CHRISTMAS and New Year 1916, was a time of rest from the horrors of battle for soldiers of the 2nd Battalion of the Oxfordshire and Buckinghamshire Light Infantry.

The Battle of the Somme ended on November 18, 1916, and although the war was not yet over for soldiers from the regiment, they enjoyed a brief respite from the fighting over the festive period.

Archivist Steve Berridge is transcribing the war diary and regimental chronicle of the 2nd Battalion. His research has shown that troops from the battalion enjoyed sport after Christmas – with a boat race, relay race and football tournament between Yuletide and New Year.

Mr Berridge said: "Christmas was a day of rest but afterwards there would be lots of sports and games.

"This was a good idea as, for a short time, it took the troops' minds off the horrific consequences of the war.

"The sports were a good idea because they helped with team-building and boosting morale."

Mr Berridge said troops separated from their loved ones were heavily reliant on the postal system on the Western Front.

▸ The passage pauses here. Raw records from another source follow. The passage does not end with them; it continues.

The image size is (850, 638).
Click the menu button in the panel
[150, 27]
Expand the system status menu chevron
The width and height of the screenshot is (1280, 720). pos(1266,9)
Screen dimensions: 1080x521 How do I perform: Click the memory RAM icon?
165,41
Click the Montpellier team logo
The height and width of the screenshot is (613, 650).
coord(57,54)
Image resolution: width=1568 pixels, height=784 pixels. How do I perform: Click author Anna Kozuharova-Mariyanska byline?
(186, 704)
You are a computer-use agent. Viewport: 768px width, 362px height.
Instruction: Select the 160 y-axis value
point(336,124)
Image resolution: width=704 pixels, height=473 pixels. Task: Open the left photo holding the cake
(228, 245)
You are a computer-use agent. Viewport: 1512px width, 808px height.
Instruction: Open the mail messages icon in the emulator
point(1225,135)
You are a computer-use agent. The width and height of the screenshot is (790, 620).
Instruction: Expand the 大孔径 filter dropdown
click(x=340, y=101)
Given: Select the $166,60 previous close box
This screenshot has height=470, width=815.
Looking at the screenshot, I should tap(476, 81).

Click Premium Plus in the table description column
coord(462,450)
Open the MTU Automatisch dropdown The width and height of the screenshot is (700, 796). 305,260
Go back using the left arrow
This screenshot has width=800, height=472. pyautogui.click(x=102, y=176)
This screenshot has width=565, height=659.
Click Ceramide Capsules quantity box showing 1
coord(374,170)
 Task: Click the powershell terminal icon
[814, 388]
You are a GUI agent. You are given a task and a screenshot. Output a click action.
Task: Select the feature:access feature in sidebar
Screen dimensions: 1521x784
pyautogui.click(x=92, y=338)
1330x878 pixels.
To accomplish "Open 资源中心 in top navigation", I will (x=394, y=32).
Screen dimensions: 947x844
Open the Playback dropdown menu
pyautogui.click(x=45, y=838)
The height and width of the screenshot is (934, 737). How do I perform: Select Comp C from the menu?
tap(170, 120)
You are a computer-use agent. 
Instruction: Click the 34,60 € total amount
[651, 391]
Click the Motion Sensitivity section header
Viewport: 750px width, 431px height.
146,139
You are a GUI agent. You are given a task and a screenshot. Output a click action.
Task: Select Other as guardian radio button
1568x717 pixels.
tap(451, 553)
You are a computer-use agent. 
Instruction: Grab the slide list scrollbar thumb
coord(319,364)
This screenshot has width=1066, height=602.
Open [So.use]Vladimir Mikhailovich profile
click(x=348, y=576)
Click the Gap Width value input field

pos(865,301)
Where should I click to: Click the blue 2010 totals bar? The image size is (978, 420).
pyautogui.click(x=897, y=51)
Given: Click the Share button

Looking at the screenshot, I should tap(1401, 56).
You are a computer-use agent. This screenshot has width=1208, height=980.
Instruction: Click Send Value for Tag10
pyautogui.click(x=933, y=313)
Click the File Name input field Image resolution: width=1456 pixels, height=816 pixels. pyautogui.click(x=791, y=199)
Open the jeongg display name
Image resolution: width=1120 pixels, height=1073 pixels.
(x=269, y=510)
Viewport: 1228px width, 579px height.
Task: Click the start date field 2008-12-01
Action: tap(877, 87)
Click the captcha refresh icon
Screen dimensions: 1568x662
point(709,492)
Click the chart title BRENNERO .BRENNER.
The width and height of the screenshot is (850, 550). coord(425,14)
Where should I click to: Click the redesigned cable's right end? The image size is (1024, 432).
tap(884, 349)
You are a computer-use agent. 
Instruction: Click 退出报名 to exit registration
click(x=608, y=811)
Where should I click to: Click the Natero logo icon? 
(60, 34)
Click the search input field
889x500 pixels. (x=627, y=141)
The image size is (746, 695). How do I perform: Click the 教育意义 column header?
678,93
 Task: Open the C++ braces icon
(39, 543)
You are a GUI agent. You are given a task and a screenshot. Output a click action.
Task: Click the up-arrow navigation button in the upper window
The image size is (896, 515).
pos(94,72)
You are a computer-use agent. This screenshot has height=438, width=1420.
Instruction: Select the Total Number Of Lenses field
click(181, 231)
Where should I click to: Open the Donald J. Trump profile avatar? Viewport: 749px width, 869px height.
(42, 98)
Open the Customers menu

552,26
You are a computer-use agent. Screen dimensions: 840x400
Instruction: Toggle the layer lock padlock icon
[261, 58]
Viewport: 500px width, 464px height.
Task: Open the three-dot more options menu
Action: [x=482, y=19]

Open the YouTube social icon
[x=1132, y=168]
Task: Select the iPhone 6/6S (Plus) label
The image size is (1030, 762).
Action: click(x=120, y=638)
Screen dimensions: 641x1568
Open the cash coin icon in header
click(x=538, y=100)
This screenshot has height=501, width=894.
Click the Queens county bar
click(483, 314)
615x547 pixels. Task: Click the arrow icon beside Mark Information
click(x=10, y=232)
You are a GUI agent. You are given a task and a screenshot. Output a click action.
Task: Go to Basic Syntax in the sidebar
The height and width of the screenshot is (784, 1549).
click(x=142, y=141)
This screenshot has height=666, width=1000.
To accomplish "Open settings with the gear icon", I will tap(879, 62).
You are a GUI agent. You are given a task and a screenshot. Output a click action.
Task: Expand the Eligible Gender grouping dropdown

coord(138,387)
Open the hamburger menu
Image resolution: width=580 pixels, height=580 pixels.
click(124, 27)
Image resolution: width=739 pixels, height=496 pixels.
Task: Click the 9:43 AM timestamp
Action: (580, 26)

He added: "The postal system was very reliable and troops would be waiting for letters from loved ones and of course presents and parcels.

"These could be food parcels of cakes, biscuits and tinned meats, or other comforts like gloves, socks and woolly hats.

"Soldiers' wives and girlfriends would get together and put together these parcels for soldiers at the front and letters and postcards were very important too as there was no other way of staying in touch."

Mr Berridge said soldiers from the battalion would have been hoping 1916 would be their last Christmas spent away from home, but some of the soldiers would not survive the next 12 months.

The archivist added: "It would be another hard year for the battalion in 1917 – there would be three major battles but of course they did not know what lay ahead."

Mr Berridge is a volunteer at the Soldiers of Oxfordshire Museum in Woodstock and often travels to war memorial sites in France.

A former corporal in the Royal Green Jackets, his interest in the history of the regiment started when he began researching the life story of his great-grandfather Corporal George Berridge, who served in the 1st Buckinghamshire Battalion.

The 53-year-old said his great-grandfather joined up in 1902 and was allowed home before the actual Battle of the Somme in 1916 because of his age and length of service.

He died in 1956 at the age of 72 following a long illness that may have been related to being gassed during the First World War.

Mr Berridge said the period of rest and training near the historic forest of Crecy, over Christmas, 1916, was spent under something approaching peacetime conditions.

He added the regiment returned in January, 1917, to the scene of the early Somme fighting of the previous July, and for many weeks held a line of posts on the left of the Albert-Bapaume road, in every kind of discomfort.

They endured very severe weather, with little protection from shellfire and none from the wet and cold.

The health of the regiment, usually excellent, became impaired and a number of cases of trench foot and frost bite occurred.